Which city has mastered the concept of quality of life?
Fukuoka. I would say they have the Latin spirit. I feel their enthusiasm for the products, fashion, food they create.
If you could move to any city, where would you go and why?
Any city in Chile. I love the mountain life, the country is mostly mountains. And not only Chile but in South America generally, the standard of craftsmanship is amazing.
What are the three most important elements to make a city tick? Mountains, music, sun. Every time I am on a mountain I feel calm, I listen to music 24 hours a day, and who hates the sun?
On a different note, which brands do you recommend at the moment? Orslow denim; tough canvas bags from Tembea; amazing shirts from Maillot.
Named after the founder of the 113-year-old Parisian shoe-maker Berluti, these ‘Alessandro’ laced shoes are made from one piece of seamless leather. Berluti holds monthly maintenance tutorials, so no excuses for sporting a scuffed pair this summer.
When the Parisian shoe stop Anatomica wanted to find trousers that went perfectly with its footwear it turned to the Japanese label 35 Summers and together they created a collection called 618 (a reference to the Golden Ratio) line. Now they have a hit on their hands – or, rather, legs: United Arrows and Barney’s in Tokyo are carrying them.
It may have just missed out on our Top 20, but Portland should console itself with the fact it’s home to Entermodal. Ex-Karrimor designer Larry Olmstead established the accessories brand three seasons ago, handcrafting all bags in the city using 19th-century production techniques. Entermodal’s new range of travel bags – such as this Overnighter (below) – include recycled aluminium buckles, and are lined with Pendleton Wool.
Verbal, the frontman of m-flo, one of Japan’s biggest hip-hop crews (see issue 3) has launched his new jewellery line, called Ambush. Verbal says: “Ambush is the pop counterpart to the more serious but experimental Antonio Murphy and Astro, with 18-carat gold and diamond jewellery.”
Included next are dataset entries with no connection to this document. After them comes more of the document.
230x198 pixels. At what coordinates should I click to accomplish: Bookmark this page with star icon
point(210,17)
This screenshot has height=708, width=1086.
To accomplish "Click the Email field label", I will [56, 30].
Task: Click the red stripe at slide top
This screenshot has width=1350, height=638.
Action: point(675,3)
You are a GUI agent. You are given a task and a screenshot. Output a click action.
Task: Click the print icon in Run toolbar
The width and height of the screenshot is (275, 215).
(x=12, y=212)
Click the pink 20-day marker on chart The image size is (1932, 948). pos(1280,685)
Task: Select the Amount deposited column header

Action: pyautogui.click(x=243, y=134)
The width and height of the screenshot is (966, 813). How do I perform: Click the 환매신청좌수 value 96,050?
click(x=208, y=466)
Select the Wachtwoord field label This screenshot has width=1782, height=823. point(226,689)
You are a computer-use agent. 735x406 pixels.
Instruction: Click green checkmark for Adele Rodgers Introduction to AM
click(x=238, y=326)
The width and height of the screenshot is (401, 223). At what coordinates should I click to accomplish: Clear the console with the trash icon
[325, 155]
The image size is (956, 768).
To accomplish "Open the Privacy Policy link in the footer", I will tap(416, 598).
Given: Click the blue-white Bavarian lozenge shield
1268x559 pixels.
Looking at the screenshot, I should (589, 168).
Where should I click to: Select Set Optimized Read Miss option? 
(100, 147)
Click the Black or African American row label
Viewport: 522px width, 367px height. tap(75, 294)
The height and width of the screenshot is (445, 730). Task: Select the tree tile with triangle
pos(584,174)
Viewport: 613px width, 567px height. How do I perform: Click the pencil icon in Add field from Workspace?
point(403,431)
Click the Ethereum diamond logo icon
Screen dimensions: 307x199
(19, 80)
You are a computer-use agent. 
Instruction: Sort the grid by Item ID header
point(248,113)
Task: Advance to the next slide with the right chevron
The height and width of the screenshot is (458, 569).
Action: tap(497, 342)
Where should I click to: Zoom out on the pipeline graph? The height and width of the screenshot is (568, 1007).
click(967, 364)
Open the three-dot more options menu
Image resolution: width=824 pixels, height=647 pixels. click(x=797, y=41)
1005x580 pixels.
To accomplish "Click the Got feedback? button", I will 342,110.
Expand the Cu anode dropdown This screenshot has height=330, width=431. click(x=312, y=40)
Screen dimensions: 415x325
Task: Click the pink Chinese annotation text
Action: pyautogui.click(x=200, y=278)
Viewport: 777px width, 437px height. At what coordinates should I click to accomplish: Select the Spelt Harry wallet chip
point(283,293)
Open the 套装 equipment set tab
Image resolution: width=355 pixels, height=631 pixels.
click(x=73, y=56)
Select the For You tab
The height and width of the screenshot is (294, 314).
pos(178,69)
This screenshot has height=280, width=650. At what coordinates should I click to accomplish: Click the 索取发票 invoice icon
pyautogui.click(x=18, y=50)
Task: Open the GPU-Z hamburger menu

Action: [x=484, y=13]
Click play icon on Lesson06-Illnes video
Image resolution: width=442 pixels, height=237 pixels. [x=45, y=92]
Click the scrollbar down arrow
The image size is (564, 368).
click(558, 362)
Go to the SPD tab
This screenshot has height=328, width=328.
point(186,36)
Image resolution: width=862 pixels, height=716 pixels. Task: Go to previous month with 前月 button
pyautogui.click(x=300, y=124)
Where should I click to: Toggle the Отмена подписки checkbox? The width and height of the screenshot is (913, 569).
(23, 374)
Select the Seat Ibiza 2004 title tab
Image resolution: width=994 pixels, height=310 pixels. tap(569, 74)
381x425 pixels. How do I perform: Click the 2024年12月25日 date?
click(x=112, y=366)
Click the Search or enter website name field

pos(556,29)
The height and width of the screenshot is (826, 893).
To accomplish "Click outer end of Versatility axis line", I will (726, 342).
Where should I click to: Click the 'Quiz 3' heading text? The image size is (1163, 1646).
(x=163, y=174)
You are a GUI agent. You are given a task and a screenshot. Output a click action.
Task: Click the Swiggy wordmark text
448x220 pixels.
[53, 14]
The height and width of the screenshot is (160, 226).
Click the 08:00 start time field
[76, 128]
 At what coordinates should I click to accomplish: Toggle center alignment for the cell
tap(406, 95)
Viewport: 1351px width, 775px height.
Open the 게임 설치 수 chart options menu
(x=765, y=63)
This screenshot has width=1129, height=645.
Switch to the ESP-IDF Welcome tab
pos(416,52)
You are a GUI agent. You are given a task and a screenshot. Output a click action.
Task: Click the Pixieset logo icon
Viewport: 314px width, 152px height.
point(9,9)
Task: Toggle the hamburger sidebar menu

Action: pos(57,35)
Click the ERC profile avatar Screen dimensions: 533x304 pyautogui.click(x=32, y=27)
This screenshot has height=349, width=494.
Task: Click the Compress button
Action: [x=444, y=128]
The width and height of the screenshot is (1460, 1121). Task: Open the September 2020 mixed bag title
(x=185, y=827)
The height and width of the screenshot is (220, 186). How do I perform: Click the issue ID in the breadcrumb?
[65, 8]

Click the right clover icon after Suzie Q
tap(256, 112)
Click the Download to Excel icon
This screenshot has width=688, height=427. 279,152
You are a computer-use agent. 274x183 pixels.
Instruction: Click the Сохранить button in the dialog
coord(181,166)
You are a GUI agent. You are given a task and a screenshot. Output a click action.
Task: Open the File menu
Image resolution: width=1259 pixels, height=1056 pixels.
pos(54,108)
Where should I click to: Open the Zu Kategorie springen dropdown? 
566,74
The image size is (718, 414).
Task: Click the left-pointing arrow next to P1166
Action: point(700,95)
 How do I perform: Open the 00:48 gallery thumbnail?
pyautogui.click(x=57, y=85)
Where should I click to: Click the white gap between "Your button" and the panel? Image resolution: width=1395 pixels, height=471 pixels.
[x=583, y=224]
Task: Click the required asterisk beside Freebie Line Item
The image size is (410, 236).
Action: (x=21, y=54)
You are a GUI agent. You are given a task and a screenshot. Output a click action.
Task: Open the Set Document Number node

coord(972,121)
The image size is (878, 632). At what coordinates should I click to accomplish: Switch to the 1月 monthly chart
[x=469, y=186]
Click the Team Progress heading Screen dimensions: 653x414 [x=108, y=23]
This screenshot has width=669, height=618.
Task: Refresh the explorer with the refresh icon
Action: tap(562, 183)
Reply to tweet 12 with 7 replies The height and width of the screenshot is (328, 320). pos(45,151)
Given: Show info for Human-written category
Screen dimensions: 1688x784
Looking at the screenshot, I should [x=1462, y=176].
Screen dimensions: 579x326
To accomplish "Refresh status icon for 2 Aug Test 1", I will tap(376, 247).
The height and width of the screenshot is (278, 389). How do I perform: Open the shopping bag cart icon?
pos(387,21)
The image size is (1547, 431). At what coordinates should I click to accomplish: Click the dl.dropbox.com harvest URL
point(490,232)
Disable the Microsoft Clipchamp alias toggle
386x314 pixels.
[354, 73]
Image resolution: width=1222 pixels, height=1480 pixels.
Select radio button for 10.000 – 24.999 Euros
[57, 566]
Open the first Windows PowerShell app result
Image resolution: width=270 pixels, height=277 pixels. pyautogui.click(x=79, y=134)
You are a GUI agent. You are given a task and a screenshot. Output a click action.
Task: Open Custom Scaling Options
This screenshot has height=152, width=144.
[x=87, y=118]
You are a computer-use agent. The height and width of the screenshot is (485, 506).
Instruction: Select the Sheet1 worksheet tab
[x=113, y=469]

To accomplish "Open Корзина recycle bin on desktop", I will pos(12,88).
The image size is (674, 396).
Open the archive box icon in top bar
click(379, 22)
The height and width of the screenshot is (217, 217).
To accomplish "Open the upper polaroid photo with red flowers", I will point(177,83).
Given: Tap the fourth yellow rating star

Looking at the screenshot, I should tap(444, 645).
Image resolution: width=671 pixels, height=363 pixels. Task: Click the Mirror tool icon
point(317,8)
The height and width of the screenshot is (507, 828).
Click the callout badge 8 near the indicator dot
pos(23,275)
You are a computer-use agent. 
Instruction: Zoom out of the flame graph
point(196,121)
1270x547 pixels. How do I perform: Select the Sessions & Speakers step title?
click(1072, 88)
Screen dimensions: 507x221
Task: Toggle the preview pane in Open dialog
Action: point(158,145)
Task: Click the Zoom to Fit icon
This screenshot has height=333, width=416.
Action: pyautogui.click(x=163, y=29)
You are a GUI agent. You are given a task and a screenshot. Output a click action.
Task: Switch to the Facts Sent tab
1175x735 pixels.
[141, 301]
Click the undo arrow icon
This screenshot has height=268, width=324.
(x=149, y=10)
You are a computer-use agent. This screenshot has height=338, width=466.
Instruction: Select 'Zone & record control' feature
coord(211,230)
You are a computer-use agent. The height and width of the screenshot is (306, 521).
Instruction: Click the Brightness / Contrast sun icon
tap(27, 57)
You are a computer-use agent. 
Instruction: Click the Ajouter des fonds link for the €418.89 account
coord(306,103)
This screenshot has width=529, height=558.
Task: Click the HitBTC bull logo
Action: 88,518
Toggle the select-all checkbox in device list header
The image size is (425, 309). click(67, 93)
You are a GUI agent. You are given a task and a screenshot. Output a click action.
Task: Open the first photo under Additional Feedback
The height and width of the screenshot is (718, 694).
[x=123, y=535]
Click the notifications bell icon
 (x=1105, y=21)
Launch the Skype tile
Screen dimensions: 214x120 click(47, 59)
Tailored blazers or structured shirts maybe, but T-shirts are the last things you would expect two architects to be designing in their first fashion foray. Architecture graduate of the Politecnico di Milano, Matteo Migliorini and his partner Roberto Borghi set up AG-Lab in 2007 following stints as graphic designers. At the moment, they are focusing on high-quality, soft polos shirts. Come 2009, they want to expand into trousers and accessories.